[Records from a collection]

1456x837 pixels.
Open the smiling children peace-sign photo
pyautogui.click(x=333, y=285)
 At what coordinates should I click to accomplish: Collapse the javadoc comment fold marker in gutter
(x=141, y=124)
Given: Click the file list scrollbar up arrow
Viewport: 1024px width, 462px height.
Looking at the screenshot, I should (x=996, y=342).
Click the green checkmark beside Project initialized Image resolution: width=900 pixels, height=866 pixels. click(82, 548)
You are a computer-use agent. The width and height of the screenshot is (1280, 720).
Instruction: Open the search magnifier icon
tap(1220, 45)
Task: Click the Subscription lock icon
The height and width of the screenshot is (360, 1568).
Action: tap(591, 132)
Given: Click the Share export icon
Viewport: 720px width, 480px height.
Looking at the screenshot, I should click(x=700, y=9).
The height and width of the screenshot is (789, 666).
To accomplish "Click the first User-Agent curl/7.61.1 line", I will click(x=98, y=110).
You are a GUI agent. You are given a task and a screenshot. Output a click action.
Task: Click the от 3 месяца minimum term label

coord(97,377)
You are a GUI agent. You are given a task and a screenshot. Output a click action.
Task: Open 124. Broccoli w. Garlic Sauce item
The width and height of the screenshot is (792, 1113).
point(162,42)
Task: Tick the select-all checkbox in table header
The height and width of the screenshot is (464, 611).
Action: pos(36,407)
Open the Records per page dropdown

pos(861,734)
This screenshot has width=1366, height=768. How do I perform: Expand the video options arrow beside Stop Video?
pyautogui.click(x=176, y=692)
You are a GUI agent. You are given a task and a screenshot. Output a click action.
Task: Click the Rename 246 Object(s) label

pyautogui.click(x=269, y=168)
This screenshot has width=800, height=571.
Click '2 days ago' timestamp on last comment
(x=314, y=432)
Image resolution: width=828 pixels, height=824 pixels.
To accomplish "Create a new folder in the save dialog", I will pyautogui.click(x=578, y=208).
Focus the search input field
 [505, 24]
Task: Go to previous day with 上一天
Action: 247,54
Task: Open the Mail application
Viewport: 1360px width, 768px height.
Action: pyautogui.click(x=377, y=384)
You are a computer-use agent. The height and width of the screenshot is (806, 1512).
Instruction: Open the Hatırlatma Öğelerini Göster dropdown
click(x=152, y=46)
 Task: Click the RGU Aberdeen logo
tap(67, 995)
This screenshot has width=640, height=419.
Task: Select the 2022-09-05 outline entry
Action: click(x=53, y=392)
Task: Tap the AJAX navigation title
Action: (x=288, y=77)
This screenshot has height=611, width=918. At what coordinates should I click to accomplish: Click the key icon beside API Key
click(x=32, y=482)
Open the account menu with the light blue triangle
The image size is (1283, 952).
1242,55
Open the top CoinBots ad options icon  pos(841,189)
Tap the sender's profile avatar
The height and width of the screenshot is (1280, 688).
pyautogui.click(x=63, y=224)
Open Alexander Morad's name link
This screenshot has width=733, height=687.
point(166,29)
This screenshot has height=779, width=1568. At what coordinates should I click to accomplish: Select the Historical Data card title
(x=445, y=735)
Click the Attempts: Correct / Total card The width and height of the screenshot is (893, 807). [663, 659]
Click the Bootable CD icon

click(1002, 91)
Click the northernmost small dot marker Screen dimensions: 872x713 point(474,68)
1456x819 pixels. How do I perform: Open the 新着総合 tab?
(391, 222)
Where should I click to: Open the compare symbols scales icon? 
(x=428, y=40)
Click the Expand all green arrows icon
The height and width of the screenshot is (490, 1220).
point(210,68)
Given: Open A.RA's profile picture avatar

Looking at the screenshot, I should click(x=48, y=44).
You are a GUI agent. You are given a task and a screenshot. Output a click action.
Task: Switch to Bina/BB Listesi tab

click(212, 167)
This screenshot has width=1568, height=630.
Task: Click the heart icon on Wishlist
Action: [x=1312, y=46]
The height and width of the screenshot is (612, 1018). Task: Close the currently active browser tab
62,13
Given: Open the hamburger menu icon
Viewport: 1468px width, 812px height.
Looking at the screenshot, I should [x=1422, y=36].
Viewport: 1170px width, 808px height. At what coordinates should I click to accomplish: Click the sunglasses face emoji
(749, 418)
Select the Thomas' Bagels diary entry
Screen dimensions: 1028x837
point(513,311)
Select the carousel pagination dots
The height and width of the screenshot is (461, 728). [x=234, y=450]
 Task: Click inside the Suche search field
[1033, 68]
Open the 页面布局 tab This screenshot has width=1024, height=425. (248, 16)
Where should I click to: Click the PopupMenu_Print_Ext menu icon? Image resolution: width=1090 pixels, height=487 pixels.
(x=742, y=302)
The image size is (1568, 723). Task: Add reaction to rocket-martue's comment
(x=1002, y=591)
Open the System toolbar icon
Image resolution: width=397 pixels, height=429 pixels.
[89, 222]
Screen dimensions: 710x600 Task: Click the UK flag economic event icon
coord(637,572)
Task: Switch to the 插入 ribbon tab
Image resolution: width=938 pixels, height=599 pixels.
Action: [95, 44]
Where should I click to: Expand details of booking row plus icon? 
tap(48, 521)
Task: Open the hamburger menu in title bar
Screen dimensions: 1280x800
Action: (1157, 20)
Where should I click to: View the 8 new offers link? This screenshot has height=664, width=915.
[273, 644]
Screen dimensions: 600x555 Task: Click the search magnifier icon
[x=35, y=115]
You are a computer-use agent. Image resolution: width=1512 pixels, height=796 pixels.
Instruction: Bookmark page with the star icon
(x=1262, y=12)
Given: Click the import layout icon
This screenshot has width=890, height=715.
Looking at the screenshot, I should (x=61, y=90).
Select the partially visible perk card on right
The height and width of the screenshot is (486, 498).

**Problem description**
The lines you need are those with the word "hamburger"; list them from the entries.

**Output below**
Given: Open the hamburger menu icon
Task: Open the hamburger menu in title bar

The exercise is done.